Wine Industry Lawsuits: How to Avoid Them


No one expects to have to go to court when they start a business deal or venture, or when they plant a vineyard or purchase real estate, but in today’s world no industry is free from lawsuits, particularly not the wine industry. Disputes over grape purchase agreements (duration, termination, quality standards, etc.), vineyard development agreements (quality of vines, planting and maintenance, and sufficiency of site evaluation and preparation, etc.), wine storage agreements (condition of wine, losses, damage to wine, etc.), custom crush agreements (compensation, quality control, etc.), real property matters (title, ownership, boundaries, easements, etc.), and even employment relationships (statutory requirements, executive agreements, workplace safety, etc.) can rise to the level of a lawsuit involving the smallest or largest members of the wine community and costing from tens of thousands to hundreds of thousands of dollars. All too often, however, it is not until the fighting begins that the parties and their attorneys look back and see where the dispute could have been avoided or at least how the parties could have better protected themselves before the dispute arose.

Simple measures are usually the most effective. For example, many people don’t review their written agreements until a dispute arises, and then they often find that the paperwork does not read like they recalled it read, or they find that the agreement is ambiguous on a matter that was not an issue until circumstances changed. Instead of shelving your paperwork once it’s signed, there is tremendous value in periodically reviewing written agreements to confirm that they match your understanding of a deal, as well as to confirm that the agreement is being correctly followed. Such a review can, but need not, involve the assistance of counsel. At the very least, such reviews help keep everyone on track while they are still getting along, and when things are not on track, the parties can usually make mid-course corrections in the paperwork or their conduct (or both) without much debate or fanfare because there is no dispute pending. Once a dispute arises, however, such corrective measures are more difficult to achieve.

It is even more important to take such a proactive approach in cases that do not involve written agreements because differences in recollection often cloud the dispute resolution process once a legal battle has begun.

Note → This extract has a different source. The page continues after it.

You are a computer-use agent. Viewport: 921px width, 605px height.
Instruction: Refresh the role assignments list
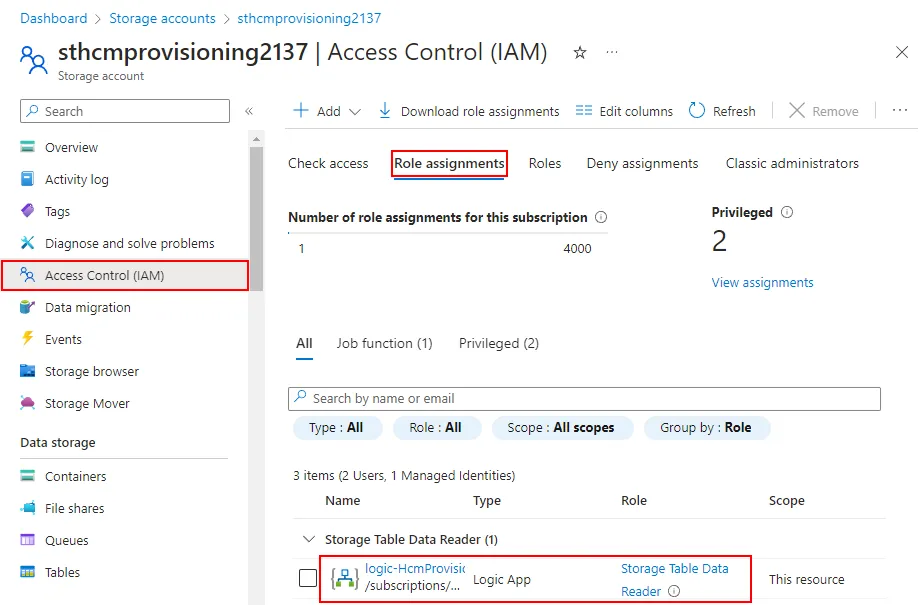[722, 111]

Likewise, where property issues are involved, it is better to find out about your state of title before you are in a dispute with a neighbor. Such early knowledge not only presents the opportunity to find a solution with your neighbor while everyone still gets along (or at least has not been antagonized by the existence of dispute), but it also allows you to get properly informed as to what you should or should not do to protect your property rights in the absence of a negotiated solution since many of the legal rules involved with property disputes are counter-intuitive to non attorneys.

In short, sometimes you need to look back to move forward in the safest way.